Cameroon

Un prêt de 142,5 milliards FCFA pour le bitumage des tronçons Abong-Mbang–Lomié et Ekong–Bengbis

À moins de deux mois de l’élection présidentielle, Yaoundé sort le carnet de chèques pour les régions de l’Est et du Sud. Le 12 août, au Minepat, le gouvernement camerounais et la Banque de développement des États de l’Afrique centrale (BDEAC) ont signé un accord de prêt pour bitumer deux axes importants : Abong-Mbang–Lomié (122 km) et Ekong–Bengbis (42 km). Montant : 142,5 milliards de FCFA, dont 99,85 milliards prêtés par la BDEAC et 42,7 milliards pris en charge par l’État. Officiellement, il s’agit de désenclaver les zones, de dynamiser le commerce transfrontalier avec le Congo, la Centrafrique et le Tchad, et de faciliter l’écoulement des productions minières et agricoles. Officieusement, difficile de ne pas y voir un coup de communication électoral ciblé vers des bastions électoraux stratégiques.

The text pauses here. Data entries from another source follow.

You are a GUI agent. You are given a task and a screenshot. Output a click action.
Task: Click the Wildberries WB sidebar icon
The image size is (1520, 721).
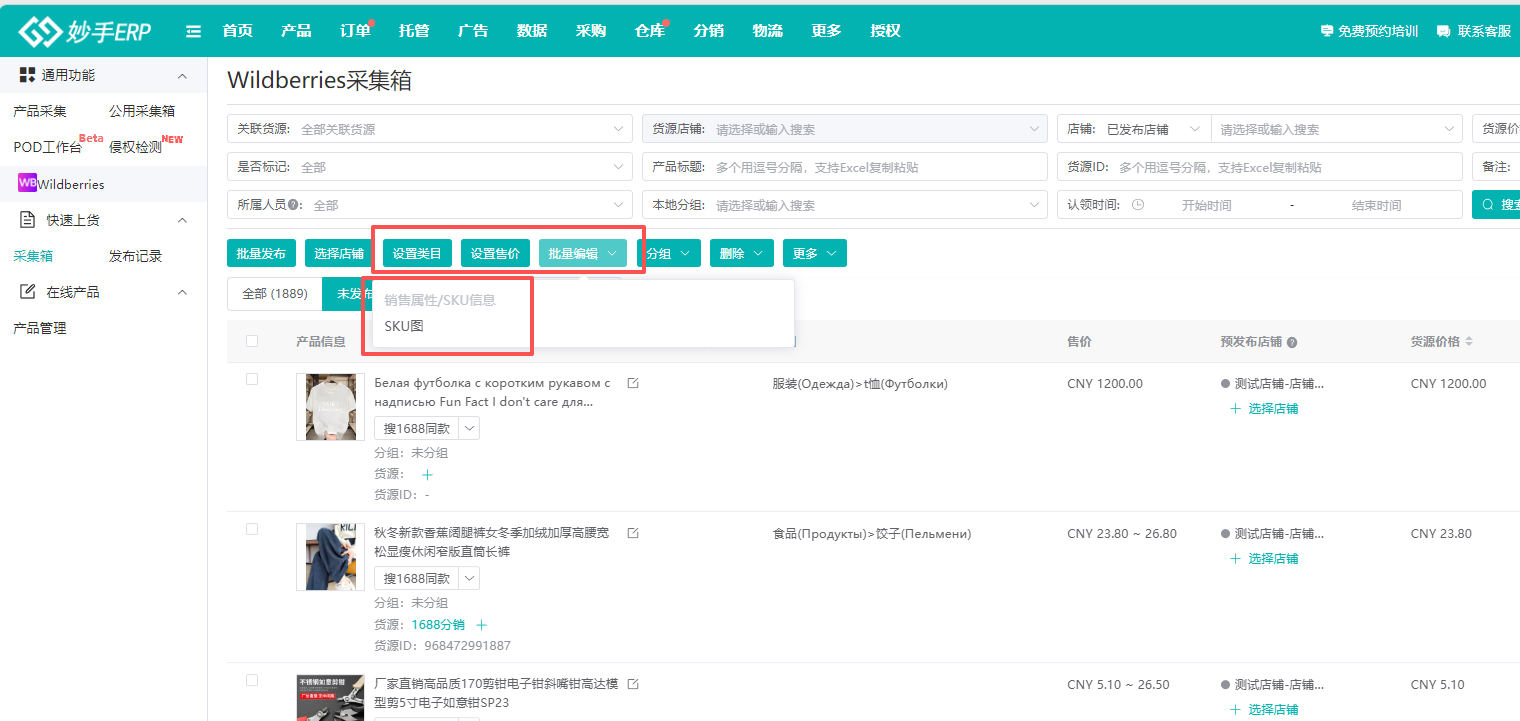tap(27, 184)
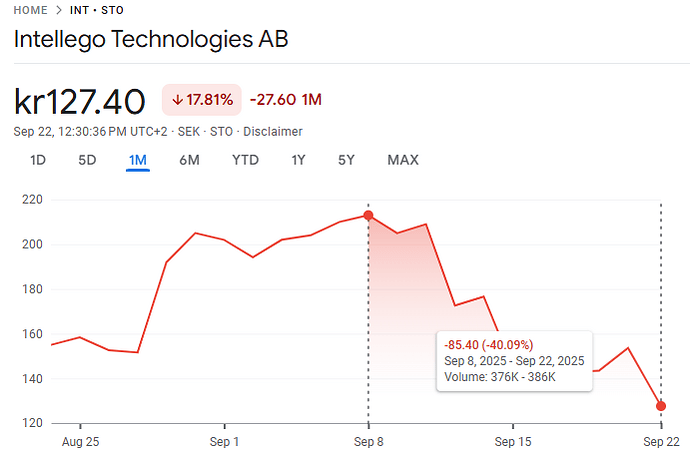
Task: Click the Sep 8 chart data point
Action: click(368, 215)
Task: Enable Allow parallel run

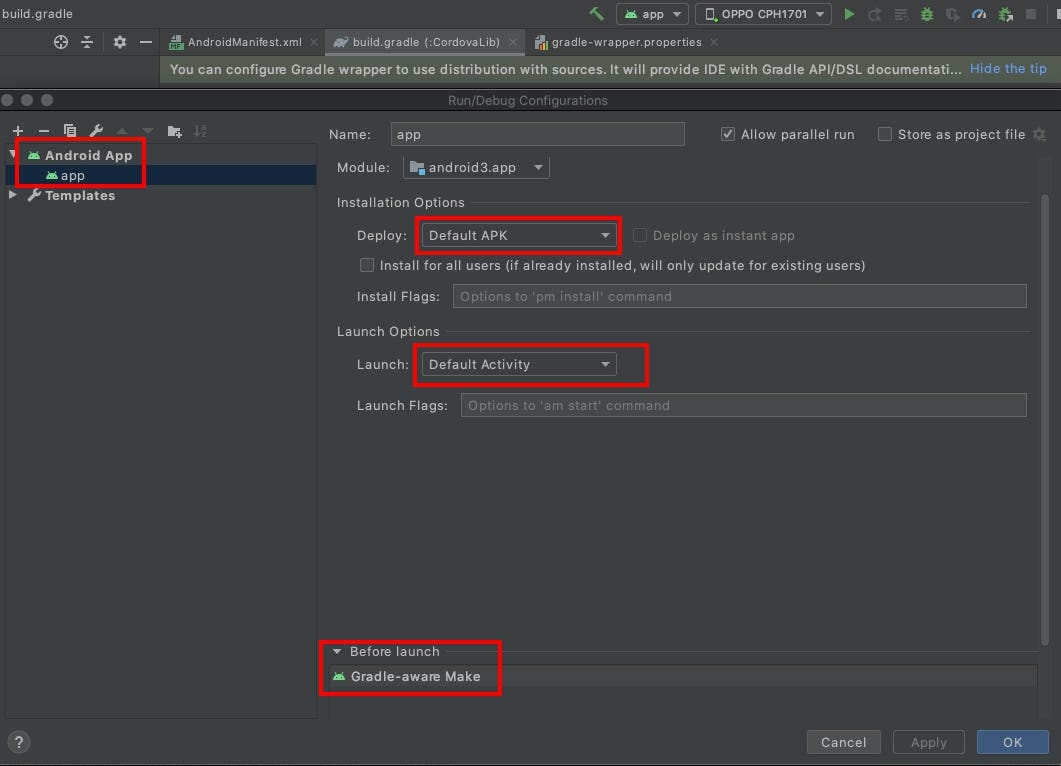Action: coord(727,134)
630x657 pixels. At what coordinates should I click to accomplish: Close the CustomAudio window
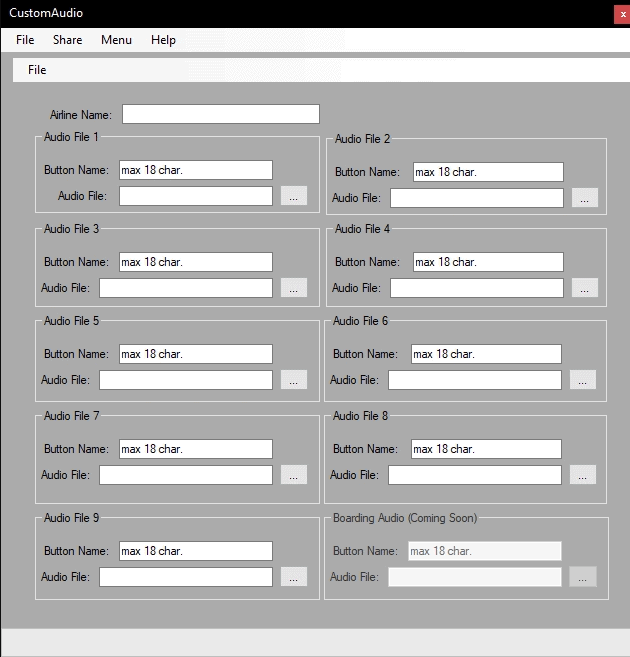[x=622, y=14]
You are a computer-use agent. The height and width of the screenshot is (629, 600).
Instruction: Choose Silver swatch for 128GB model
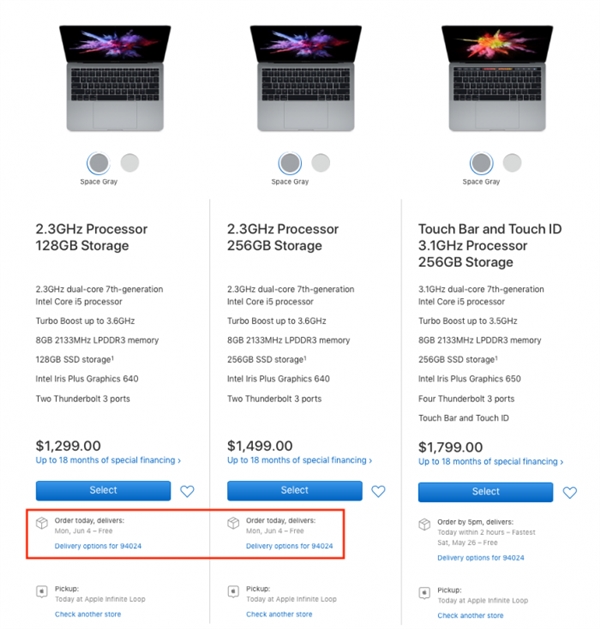tap(129, 162)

Pourtant, ce projet n’est pas nouveau. Il relève du Programme d’aménagement et de développement intégré du Dja (Padi-Dja), lancé il y a plusieurs années mais resté en sommeil. Pendant ce temps, les habitants de localités comme Messock ont continué de parcourir 187 km jusqu’à Abong-Mbang, faute de route asphaltée. « Si le bitume est déjà à Lomié, nous n’aurons plus que 60 km à parcourir », témoigne un chef local. La promesse est belle, mais elle sonne comme un vieux refrain : depuis des décennies, les mêmes axes sont annoncés, inaugurés sur papier, puis laissés à l’abandon.

L’urgence de ce chantier est indéniable. Les routes défoncées freinent le transport des récoltes, gonflent les coûts, découragent les investisseurs et isolent des communautés entières. Mais les financements arrivent étrangement à point nommé, juste avant une échéance électorale cruciale. Et dans un pays où les grands projets se perdent souvent dans les labyrinthes de la corruption, le risque est grand que ce chantier serve plus à alimenter les discours qu’à améliorer le quotidien des populations.

Pour que cette signature ne soit pas un simple geste politique, il faudra une exécution rapide, transparente et contrôlée. Faute de quoi, les 142,5 milliards annoncés rejoindront la longue liste des promesses en bitume jamais sorties de terre. Les habitants de l’Est et du Sud, eux, n’ont pas besoin de nouvelles cérémonies. Ils veulent voir les machines travailler, et surtout, rouler enfin sur du vrai goudron.